**The exercise**
Switch each "icon" in the records below to "symbol" and write the lines out again, otherwise unchanged and without the pictures.

########################################

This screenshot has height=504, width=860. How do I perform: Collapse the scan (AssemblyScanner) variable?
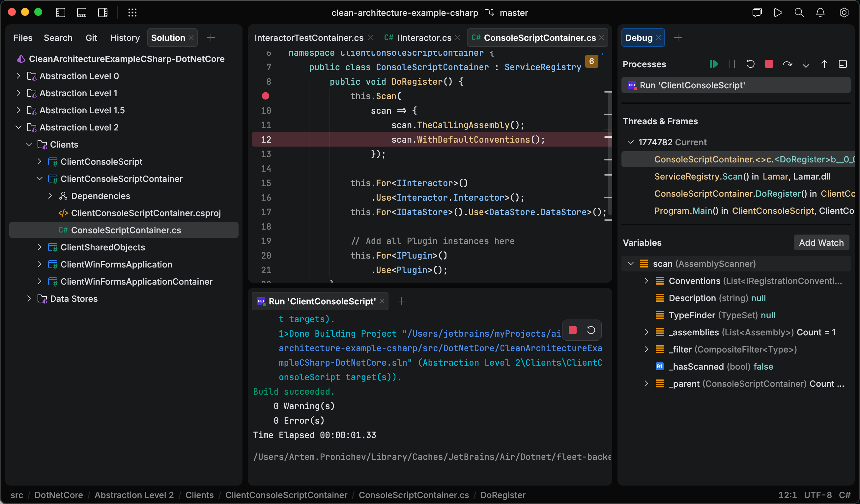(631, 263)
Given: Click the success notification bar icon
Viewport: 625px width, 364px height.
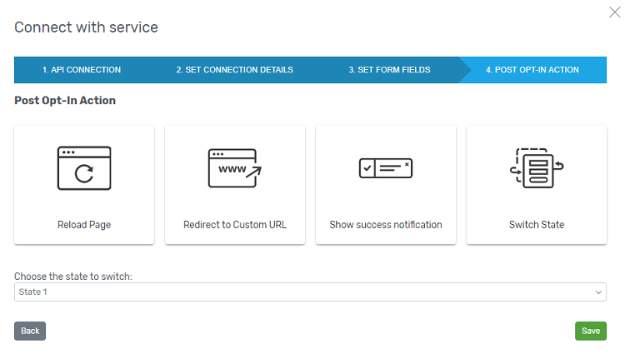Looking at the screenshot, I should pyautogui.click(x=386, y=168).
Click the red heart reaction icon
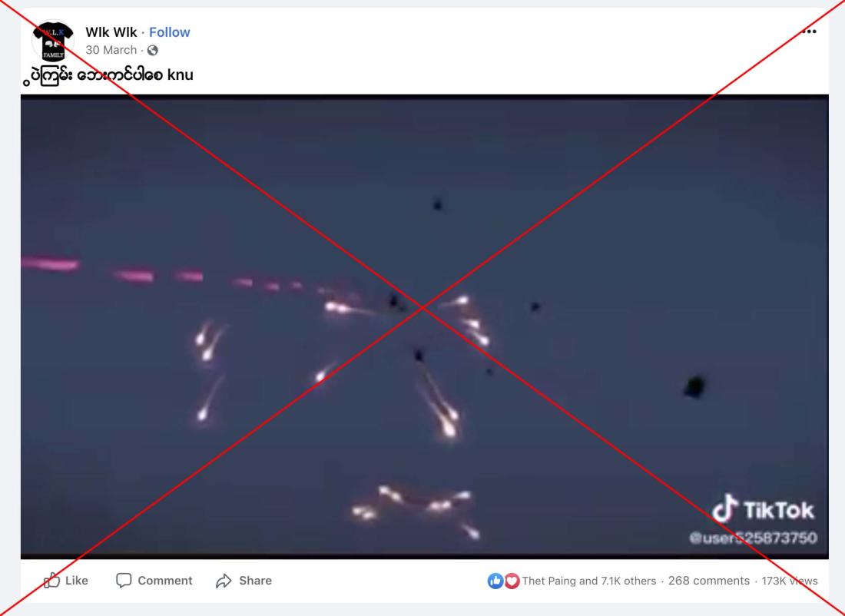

########################################

**Expected answer**
This screenshot has height=504, width=860. How do I perform: Collapse the scan (AssemblyScanner) variable?
(631, 263)
Given: Click the success notification bar symbol
Viewport: 625px width, 364px height.
Looking at the screenshot, I should pyautogui.click(x=386, y=168).
Click the red heart reaction symbol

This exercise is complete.